In <
9f01d198-d807-4ff8...@googlegroups.com>, on 07/26/22
> OK... trap file uploaded....
Thanks. We got lucky. The traps is at the same location
TRAP SCREEN INFORMATION
OS/2 Kernel Revision 14.203_SMP
Exception in module: SOFFICE
TRAP 000e ERRCD=0000 ERACC=**** ERLIM=******** CPU=01
EAX=f36f3914 EBX=f9c46996 ECX=f36f3914 EDX=00000000 ESI=00000000
EDI=f36f3914 EBP=000052b8 FLG=00010286
CS:EIP=0168:00000000 CSACC=c09b CSLIM=ffffffff
SS:ESP=1530:00005244 SSACC=1097 SSLIM=0000449f
DS=0160 DSACC=c093 DSLIM=ffffffff CR0=8001003b
ES=0160 ESACC=c093 ESLIM=ffffffff CR2=00000000
FS=0000 FSACC=**** FSLIM=********
GS=0000 GSACC=**** GSLIM=********
No Symbols Found
but it triggered on CPU 1, so dumping the ring0 stack we get
Location Address Symbol Description
-------- ------- ------ -----------
%f8a9ad2c 0108:8020 PDD Data Segment for ___HLP$
%f8a9ad32 1000:36bc _tkPanicMsgLen + 104
%f8a9ad38 %fff0f667 _FormatRegisters
%f8a9ad4c %fff0f667 _FormatRegisters
%f8a9ad52 0100:ea60 PDD Code Segment for ___HLP$
%f8a9ad58 %fff0e3f7 KernelFaultEntry + 183
%f8a9ada0 %00010285 SIEGE _array_pop + 1
%f8a9adf2 0400:0000 _PSDStack
%f8a9ae1c %f6105bf0 SOCKETS recvit + 19a
%f8a9ae3e %0001e564 SIEGE _load_conf + e0b
%f8a9ae48 %f6103440 SOCKETS soo_winsock_select + a49
%f8a9ae4e %000103ca SIEGE _array_print + 156
%f8a9aea0 %f6105950 SOCKETS recvmsg + 87
%f8a9aece %000103ca SIEGE _array_print + 156
%f8a9aee8 %f610ff40 SOCKETS GenIOCtrl32 + dc
%f8a9af00 %fff115cd _MPR0SubSysEnter + d
%f8a9af08 %f610fa27 SOCKETS KEECallgateEntry + 42
%f8a9af22 0b20:fe38 PDD Code Segment for UNICODE$
Stack Frame Address f8a9af44 reached
There is no IPI, which simplifies analysis.

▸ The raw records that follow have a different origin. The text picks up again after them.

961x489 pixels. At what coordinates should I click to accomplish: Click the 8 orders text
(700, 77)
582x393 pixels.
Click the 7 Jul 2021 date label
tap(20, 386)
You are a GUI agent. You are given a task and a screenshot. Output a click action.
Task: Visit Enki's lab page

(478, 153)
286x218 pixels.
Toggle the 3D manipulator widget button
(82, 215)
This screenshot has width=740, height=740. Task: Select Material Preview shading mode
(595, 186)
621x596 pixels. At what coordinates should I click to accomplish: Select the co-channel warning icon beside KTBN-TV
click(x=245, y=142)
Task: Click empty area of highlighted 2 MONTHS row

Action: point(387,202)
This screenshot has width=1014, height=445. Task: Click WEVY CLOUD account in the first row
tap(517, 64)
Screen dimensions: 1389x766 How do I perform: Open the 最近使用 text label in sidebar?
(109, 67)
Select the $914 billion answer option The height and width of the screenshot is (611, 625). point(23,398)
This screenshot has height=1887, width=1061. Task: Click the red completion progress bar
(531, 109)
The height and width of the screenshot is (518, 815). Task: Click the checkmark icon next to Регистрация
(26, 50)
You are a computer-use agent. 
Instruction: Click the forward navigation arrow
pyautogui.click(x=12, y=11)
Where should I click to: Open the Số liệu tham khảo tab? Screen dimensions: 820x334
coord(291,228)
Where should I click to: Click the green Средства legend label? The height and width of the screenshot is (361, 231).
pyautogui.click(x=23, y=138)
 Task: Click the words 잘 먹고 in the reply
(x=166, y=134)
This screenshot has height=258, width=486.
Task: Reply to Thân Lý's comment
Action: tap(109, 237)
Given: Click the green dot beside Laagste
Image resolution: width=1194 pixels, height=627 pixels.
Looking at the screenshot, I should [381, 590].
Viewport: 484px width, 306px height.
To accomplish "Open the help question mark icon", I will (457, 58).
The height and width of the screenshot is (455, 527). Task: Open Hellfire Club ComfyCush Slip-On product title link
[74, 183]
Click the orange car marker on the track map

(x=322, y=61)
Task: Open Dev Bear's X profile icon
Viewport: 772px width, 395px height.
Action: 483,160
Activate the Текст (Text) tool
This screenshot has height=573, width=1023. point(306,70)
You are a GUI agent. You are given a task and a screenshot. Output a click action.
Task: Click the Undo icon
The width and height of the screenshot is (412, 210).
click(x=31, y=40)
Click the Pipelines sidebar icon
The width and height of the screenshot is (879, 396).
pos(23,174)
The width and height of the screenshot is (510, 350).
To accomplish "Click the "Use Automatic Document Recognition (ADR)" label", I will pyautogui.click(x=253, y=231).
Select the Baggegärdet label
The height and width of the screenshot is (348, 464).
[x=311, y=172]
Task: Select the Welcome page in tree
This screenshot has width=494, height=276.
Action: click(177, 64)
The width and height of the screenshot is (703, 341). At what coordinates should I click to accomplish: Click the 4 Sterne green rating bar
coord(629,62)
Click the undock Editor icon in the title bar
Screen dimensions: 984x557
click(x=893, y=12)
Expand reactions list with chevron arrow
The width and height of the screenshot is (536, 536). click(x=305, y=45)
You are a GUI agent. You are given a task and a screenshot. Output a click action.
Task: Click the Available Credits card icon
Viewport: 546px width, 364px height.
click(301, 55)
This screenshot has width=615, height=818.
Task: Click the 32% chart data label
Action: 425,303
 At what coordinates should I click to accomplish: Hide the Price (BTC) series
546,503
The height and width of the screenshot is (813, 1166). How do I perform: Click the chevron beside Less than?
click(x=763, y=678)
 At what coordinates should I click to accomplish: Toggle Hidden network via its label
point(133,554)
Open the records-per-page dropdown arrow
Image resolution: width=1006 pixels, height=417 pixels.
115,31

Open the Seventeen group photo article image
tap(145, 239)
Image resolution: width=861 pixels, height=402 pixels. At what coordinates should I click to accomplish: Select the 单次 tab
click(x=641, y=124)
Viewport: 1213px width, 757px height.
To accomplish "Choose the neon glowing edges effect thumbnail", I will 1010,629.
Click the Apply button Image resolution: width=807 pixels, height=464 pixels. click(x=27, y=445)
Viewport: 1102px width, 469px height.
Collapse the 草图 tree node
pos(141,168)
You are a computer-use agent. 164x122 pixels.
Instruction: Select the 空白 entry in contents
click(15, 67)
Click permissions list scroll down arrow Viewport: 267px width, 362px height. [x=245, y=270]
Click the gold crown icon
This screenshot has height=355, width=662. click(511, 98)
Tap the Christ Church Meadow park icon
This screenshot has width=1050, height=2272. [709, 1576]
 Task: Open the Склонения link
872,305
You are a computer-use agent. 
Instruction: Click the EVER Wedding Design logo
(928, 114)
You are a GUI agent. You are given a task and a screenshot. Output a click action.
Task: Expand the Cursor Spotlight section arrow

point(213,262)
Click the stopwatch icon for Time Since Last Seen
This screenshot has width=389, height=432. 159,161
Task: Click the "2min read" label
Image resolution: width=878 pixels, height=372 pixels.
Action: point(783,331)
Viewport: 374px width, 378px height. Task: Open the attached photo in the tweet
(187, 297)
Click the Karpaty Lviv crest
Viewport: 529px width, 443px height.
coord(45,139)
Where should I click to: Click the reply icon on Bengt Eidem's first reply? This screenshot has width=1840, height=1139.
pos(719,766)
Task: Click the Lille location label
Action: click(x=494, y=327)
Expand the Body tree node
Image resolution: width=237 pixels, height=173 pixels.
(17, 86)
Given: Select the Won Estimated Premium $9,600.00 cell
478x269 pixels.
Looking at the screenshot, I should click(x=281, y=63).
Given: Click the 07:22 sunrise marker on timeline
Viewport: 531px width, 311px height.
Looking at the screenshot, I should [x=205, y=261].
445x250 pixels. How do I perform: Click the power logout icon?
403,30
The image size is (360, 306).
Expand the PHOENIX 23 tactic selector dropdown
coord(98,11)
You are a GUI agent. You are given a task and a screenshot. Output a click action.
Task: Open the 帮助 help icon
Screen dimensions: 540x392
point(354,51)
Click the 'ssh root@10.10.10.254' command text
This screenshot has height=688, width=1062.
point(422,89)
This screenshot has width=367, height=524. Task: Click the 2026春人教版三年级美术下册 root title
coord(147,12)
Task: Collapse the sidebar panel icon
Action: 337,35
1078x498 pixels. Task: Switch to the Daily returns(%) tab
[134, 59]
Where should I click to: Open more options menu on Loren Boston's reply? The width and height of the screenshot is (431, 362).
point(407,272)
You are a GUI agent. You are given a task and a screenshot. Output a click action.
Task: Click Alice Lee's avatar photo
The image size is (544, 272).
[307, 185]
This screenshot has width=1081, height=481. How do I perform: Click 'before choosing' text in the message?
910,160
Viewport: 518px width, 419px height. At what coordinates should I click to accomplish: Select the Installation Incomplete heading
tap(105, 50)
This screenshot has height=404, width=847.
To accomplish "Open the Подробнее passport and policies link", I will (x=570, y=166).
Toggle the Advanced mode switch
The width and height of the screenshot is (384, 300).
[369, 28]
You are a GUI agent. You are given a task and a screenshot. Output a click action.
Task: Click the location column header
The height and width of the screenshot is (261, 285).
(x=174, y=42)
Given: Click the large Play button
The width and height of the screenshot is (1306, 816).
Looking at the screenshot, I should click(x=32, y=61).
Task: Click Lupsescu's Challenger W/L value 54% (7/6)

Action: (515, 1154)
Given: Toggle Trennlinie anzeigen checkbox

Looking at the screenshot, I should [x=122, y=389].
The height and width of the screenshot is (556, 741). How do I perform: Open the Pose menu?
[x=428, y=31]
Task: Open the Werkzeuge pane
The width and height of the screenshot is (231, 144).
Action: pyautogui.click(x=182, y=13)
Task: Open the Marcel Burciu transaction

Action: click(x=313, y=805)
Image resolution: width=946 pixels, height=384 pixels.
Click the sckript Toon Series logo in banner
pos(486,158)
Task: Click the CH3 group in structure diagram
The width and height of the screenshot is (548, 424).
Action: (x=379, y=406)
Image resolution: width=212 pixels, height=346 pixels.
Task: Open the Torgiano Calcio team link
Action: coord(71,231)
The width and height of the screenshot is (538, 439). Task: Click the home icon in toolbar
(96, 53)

Looking at the last call on the stack, we find
# %lnc recvit + 19a
Looking for call instruction related to recvit + 19a
SOCKETS soreceive:
%f610c951 55 push ebp
ln %f610c951
%f610c951 SOCKETS soreceive
This tells me I need to figure out where and how soreceive got lost.
BTW, I thought I had explained the SOFFICE reference, but I don't see
anything in mail archives. The trap address is reported to the kernel as
168:00000000 because something "jumped to zero." When the kernel attempts
to convert this to a module name it determines that 168 is a FLAT
selector, so it searches the 32-bit objects of the loaded modules for one
that includes offset 00000000 and since every .exe that contains 32-bit
code includes an object that contains offset 00000000 it reports the first
one it finds. The output is not technically correct, but no one noticed
it when Scott added the code. Other than looking odd, the output is not a
problem in practice.
The .p# command reports the correct module:
# .p#
Slot Pid Ppid Csid Ord Sta Pri pTSD pPTDA pTCB Disp SG
Name *009a# 0059 0054 0059 0014 run 0300 f8a9a000 fe3c83f8 fe380a80 0d88
14 SIEGE
and the r command p field shows us the CPU the thread was running on
# r
eax=00000050 ebx=00004f7b ecx=00000000 edx=0520ec64 esi=0520ed64
edi=0520ec90 eip=1e130027 esp=0520ec50 ebp=0520ec78 iopl=0 -- -- -- nv up
ei ng nz na po cy cs=005b ss=0053 ds=0053 es=0053 fs=150b gs=0000
cr2=00000000 cr3=00211000 p=00 005b:1e130027 c3 retd
The p values are off by one, so this is really CPU 1. This is a pmdf nit.